Inside the Ivory Tower, a Painful Hesitancy

October 2001

It is no secret that academics are often slow to recognize a new idea or changed circumstance. Sometimes that is a good thing: knowledge should not shift wildly with every small change in the wind. Sometimes it is neither good nor bad. Journalists write the first draft of history, and scholars write the second or third, and all drafts are useful in their own way.

Sometimes this tardiness to accept change is nothing less than a betrayal of the best possibilities and deepest hopes of scholarship. Inside America’s universities, we are staring just such a moment in the face. On September 11th, everything changed, and nothing changed.

What changed is that a new ethical and political equation was written in fire for every scholar to see plainly. What did not change is our responsibility to solve that equation honestly. So far, some academics prefer instead to believe that they already know the answer, which is to repeat worn arguments forged in another fire, another age.
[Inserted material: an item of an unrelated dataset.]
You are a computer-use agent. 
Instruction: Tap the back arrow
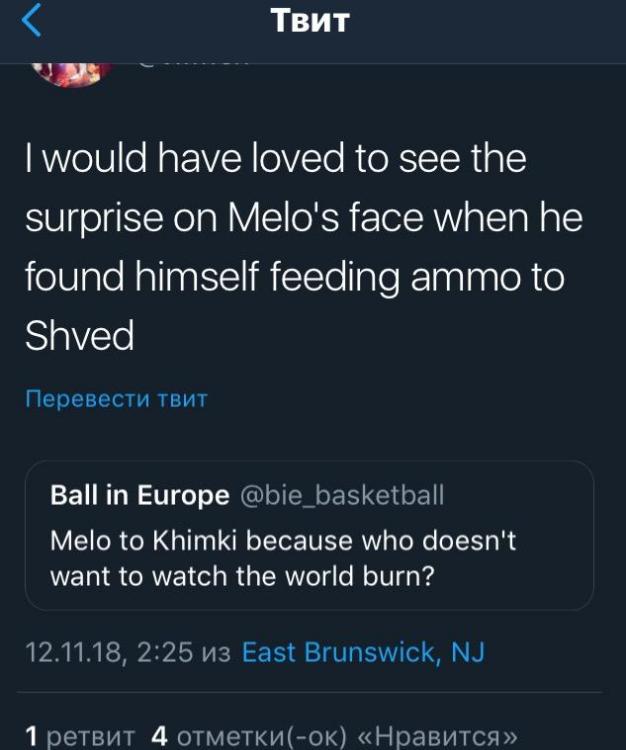point(32,22)
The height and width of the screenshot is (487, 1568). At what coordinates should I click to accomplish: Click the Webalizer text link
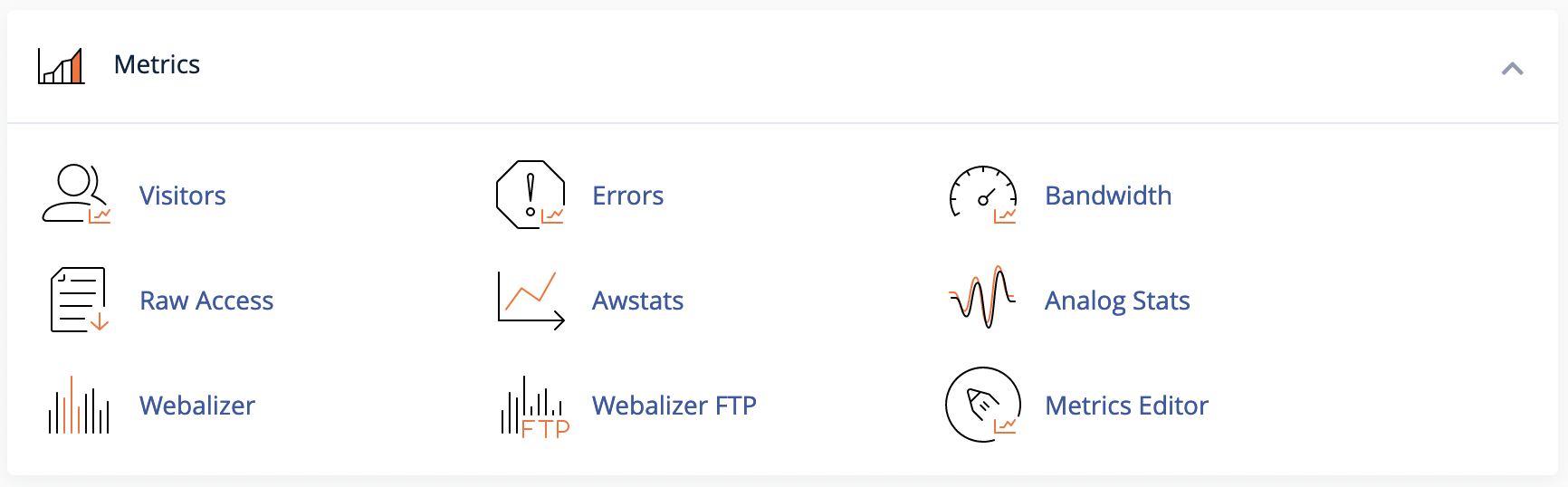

After the 11th, some academics have been silent, either because they feel that now is not the time to speak, or because they hesitate to say what they are thinking for fear of how old friends and treasured colleagues will react. The voices that have been heard are mostly those of the usual suspects who jump to the call for action against racism, against apartheid, against oppression, against every sin of commission and omission committed by the United States.

I have been one of those usual suspects more often than not. After September 11th, I still oppose oppression. I still want to work for the expansion of human freedom and justice. In other words, I endorse President Bush’s declaration of war.

I have been saddened and confused by the reaction of colleagues around the U.S. Many have renounced all violence, though they recently embraced or at least accepted the just and proportionate use of force to remedy injustice. Suddenly they believe that it is so important to see the world through the eyes of those who commit evil that they believe it is impossible to act against those people or even to judge them. They did not feel the same obligation to the men who ruled South Africa under apartheid, nor to the American officials who prosecuted the Vietnam War. Suddenly they believe that the dispassionate analyses of the causes of terrorism must completely outweigh--even negate--the need for meaningful condemnation of terrorist acts.

My entire professional life has been devoted to seeking to understand how other people see themselves and their actions. I still believe in that mission. But I also believe that it is precisely this effort that makes it possible to pass judgment upon the actions and beliefs of others. Nothing human should be alien to me, but once I understand the humanity of others, I am not required to accept all that comes with it as legitimate. If my knowledge is coupled with wisdom, I am required to recognize evil when confronted with it, and to act against it if I can--or to endorse the good faith efforts of others to act.

It is evil to kill thousands of innocent people, to use other innocent people as a weapon of war, to answer small wrongs with a great one. I do not understand why so many academics regard it as ridiculous to use to word evil to describe these actions. It is immoral to believe, as one small and very distinctive fraction of fundamentalist Muslims do, that their salvation requires the destruction or subjugation of all who think and live differently than them. Most Americans know these basic ethical facts. Strikingly, some American academics do not seem to.

I wish to continue living. I believe in the way that I live. I believe in the trivialities of my culture, in the excesses of my society, in our crucial and absurd rights and privileges: the right to have sex with whomever we wish, the right to say whatever we are thinking, however blasphemous or upsetting it might be to another, the right to watch “Survivor” or “Jackass”, the right to worship what we please, or not to worship at all. The thunder of the World Trade Center crashing to the ground was a warning of a coming storm against those rights, against our way of living and our individual lives.

This is a war against particular organizations and the philosophies that they promote. It is not a war that can be won with solely or even mostly with military might, though the careful use of force has had and will continue to have an important part to play. Careless bombing or unrestrained force would be the equivalent of the US Navy deciding to sink all its own ships just before D-Day. Mistaking this for a fight against Islam or against Arabs or any similarly general target would be a greater evil than the one committed against the United States on September 11th. This is a war that will be fought with money, with intelligence, with diplomacy, and yes, perhaps most crucially, with a thorough reconsideration of how the United States relates to other societies around the world.

It is a war that will be fought with ideas and philosophies. I am not much good with rifles, but I know my way around an idea or two. I hope other academics—particularly those who have stood so vocally against oppression and injustice in the past—come to feel the same.